Anne Bonny - die sympathische Piratin

Anne Bonny ist die Protagonistin des Jugendromans "Das Herz von Libertalia". Libertalia ist ein sagenhaftes Piratenreich, das die junge Anne, die nach grenzenloser Freiheit hungert, auf einer Kaperfahrt durch die Karibik erreicht. Ein Roman über eine historische Seefahrerin im 18. Jahrhundert, die von Anna Kuschnarowa als "sehr sympathisch" gezeichnet wurde.

Anna Kuschnarowa im Gespräch mit Tanya Lieske |
    Die Jugendbuchautorin Anna Kuschnarowa
    Die Jugendbuchautorin Anna Kuschnarowa (picture-alliance/dpa/Tim Brakemeier)
    Tanya Lieske: Der Büchermarkt für junge Leser mit Tanya Lieske am Mikrofon. Heute geht es um eine historische, aber keineswegs sehr bekannte Seefahrerin. Es handelt sich um eine Piratin. Anne Bonny hieß sie, sie lebte heftig und starb jung, und es gibt einen Roman dazu. Geschrieben hat ihn Anna Kuschnarowa, mit ihr bin ich jetzt über Studioleitung verbunden.
    Wenn man ihrem neuen Roman, Frau Kuschnarowa, Glauben schenken darf, dann gehörte Anne Bonny zu den Menschen, die alles tun was sie wollen und wenig bereuen?
    Kuschnarowa:Ja, ich denke, das kann man so sagen. Das Bild, das sich abzeichnet deutet ganz darauf hin, ein Leben ohne Kompromisse.
    Lieske: Anne Bonny ist eine historisch gesicherte Person, geboren 1690 in Kinsale in Irland. Ihre Spur verliert sich um 1720 in der Karibik. Wie haben sie von dieser Person erfahren?
———
Setzen Sie das Gespräch über die Piratin Anne Bonny fort, und zwar im Anschluss an die Frage „Wie haben sie von dieser Person erfahren?“.

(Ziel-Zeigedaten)
———
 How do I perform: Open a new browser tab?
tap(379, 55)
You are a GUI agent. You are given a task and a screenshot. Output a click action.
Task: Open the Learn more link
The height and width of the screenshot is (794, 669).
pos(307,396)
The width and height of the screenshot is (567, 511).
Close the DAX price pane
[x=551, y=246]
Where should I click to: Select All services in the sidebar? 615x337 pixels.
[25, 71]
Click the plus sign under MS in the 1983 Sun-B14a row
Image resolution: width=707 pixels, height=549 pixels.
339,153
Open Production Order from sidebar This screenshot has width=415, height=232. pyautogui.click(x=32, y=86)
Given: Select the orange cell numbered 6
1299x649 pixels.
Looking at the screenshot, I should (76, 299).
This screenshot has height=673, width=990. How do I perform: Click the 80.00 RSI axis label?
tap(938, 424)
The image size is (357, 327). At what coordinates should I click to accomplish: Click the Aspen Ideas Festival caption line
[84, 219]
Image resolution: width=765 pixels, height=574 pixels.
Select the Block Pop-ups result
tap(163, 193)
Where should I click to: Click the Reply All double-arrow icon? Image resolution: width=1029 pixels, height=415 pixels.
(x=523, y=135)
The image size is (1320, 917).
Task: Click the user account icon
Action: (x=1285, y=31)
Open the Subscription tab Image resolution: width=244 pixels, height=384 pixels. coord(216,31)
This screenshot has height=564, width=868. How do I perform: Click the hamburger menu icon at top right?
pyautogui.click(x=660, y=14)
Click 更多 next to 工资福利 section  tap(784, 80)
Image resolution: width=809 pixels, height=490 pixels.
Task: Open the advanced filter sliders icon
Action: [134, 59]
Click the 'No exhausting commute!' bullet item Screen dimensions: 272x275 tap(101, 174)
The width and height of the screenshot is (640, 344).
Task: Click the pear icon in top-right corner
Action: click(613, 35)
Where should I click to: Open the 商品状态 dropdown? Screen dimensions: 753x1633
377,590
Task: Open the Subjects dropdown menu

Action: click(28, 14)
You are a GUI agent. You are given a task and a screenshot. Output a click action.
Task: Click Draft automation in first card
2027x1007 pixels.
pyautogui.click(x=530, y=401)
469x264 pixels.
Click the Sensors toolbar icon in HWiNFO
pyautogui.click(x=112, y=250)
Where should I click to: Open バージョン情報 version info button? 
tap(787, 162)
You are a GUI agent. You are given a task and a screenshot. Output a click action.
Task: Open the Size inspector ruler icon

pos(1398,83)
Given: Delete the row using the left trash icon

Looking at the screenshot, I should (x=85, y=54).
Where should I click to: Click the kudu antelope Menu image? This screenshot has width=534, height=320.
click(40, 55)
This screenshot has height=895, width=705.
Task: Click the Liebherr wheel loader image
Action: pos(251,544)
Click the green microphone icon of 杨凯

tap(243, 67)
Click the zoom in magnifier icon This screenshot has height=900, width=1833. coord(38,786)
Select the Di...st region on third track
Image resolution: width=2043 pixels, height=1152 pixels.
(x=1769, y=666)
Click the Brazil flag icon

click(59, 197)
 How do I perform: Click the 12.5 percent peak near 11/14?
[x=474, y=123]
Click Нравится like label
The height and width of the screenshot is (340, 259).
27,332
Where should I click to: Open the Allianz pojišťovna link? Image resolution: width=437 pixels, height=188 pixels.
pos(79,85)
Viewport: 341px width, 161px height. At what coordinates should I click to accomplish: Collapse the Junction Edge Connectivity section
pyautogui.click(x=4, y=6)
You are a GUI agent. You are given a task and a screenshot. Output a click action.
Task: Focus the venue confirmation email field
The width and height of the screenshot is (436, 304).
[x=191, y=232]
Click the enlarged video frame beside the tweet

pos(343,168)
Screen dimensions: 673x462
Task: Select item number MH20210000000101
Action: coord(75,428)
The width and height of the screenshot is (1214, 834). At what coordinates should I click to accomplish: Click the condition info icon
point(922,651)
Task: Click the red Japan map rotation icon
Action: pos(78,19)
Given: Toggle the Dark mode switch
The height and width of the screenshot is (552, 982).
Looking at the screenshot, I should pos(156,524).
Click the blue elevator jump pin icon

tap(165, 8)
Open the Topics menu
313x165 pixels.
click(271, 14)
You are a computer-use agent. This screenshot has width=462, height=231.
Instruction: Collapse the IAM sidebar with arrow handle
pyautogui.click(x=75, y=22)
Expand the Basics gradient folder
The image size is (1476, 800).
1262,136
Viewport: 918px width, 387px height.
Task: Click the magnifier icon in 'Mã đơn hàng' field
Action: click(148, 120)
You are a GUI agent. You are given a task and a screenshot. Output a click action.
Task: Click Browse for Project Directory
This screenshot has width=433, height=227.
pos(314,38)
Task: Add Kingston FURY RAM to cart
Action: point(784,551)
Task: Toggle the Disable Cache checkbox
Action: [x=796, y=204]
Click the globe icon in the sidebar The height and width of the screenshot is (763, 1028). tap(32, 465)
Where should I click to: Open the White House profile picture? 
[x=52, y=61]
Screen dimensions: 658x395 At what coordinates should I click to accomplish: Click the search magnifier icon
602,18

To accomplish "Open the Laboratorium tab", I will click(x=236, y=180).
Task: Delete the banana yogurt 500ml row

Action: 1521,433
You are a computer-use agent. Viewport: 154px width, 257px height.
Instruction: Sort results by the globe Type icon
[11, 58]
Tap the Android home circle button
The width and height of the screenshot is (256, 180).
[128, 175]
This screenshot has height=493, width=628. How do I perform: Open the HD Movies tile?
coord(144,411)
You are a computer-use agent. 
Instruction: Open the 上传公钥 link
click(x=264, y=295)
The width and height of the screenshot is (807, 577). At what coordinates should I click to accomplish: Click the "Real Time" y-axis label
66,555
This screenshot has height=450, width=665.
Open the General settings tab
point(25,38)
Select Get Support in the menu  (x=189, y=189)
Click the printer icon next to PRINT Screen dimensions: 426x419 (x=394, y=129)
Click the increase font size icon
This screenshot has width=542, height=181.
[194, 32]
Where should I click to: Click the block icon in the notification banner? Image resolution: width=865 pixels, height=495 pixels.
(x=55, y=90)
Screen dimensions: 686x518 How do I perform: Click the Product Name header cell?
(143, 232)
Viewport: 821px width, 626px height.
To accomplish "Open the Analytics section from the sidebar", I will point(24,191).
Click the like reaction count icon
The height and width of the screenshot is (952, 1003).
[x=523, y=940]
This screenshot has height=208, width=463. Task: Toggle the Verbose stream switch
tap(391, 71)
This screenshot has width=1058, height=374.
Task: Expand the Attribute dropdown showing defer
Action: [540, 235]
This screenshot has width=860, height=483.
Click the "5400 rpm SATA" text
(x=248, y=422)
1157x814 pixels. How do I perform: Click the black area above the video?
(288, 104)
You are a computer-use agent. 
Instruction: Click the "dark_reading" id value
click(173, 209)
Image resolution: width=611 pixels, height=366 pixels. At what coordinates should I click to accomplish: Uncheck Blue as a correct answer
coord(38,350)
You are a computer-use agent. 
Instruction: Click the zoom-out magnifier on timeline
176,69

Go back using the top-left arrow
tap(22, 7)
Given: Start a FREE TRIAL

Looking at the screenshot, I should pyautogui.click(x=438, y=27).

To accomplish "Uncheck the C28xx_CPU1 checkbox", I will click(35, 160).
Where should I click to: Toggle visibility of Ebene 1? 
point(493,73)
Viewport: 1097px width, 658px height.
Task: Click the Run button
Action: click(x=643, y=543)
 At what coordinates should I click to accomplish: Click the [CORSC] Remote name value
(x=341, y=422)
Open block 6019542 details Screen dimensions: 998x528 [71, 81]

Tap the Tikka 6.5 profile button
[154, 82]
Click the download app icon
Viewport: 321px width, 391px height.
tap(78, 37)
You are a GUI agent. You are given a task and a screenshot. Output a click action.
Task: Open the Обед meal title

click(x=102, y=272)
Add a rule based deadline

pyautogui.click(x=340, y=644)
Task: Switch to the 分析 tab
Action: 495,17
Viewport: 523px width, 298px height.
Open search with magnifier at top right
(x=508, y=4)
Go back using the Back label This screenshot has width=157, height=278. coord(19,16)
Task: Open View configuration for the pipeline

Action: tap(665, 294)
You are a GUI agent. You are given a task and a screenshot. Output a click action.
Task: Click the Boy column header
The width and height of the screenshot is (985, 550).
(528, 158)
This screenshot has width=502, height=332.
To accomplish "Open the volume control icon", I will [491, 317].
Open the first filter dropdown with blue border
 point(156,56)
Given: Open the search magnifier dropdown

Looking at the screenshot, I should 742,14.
———
Lösung der Aufgabe:
    Ich war schon als Kind unglaublich fasziniert von Abenteurern, vor allem Piraten, und noch mehr natürlich von den paar Piratinnen, die uns heute überliefert sind. Von daher ist mir Anne Bonny schon sehr lange ein Begriff, und ich kreise schon seit sechs Jahren um das Thema, und war dann sehr froh als mein Verlag gesagt hat, wenn du das machen willst, dann los.
    Historische Romane sind immer auch ein Risiko, wie haben sie sich dieser Figur genähert, wie haben sie recherchiert?
    Kuschnarowa:Ich muss sagen, es war natürlich ein bisschen schwierig, da es sich bei Anne Bonny eben nicht um eine Königin handelt, von daher ist die Quellenlage gar nicht so dicht gesät. Es gibt auch sehr divergierende Angaben was beispielsweise ihr Geburtsdatum betrifft. Das bewegt sich alles so zwischen 1690 und 1702. Auch ob sie jetzt in der Stadt Cork oder in Kinsale geboren ist, ist umstritten. Eine meiner Hauptquellen war die "General History oft he most notorious Pirates", ein dickes Buch, das 1724 in seinem ersten Band erschienen ist, 1728 folgte der zweite Band. Er wird einem Captain Charles Johnson zugeschrieben, man vermutet aber, dass sich hinter dem tatsächlichen Autor entweder Daniel Defoe, oder oppositionelle Schriftsteller Nathaniel Mist verbirgt.
    Entwurf einer recht sympathischen Piratin
    Lieske: Also zwei Schriftsteller die möglicherweise reisen wollten, selber aber nicht gereist sind, die sich dann aber eine Piratengeschichte ausdenken. Das heißt, schon in ihrer Quellenlage vermischt sich einiges an Fakt und Fiktion. Hat das Ihnen vielleicht die Arbeit auch ein bisschen leichter gemacht, dass sie dann gesagt haben, dann kann ich mir ja auch das ein oder andere ausdenken?
    Kuschnarowa:Ja, auf jeden Fall, schon alleine was Bonnies Charakter betrifft, bin ich mir sicher, man könnte auch eine etwas weniger sympathischere und wesentlich brutalere Frau aus der Quellenlage gestalten. Da die Quellenlage aber eben doch sehr brüchig und unsicher ist, hatte ich die Möglichkeit eine, zumindest mir, recht sympathische Piratin zu entwerfen.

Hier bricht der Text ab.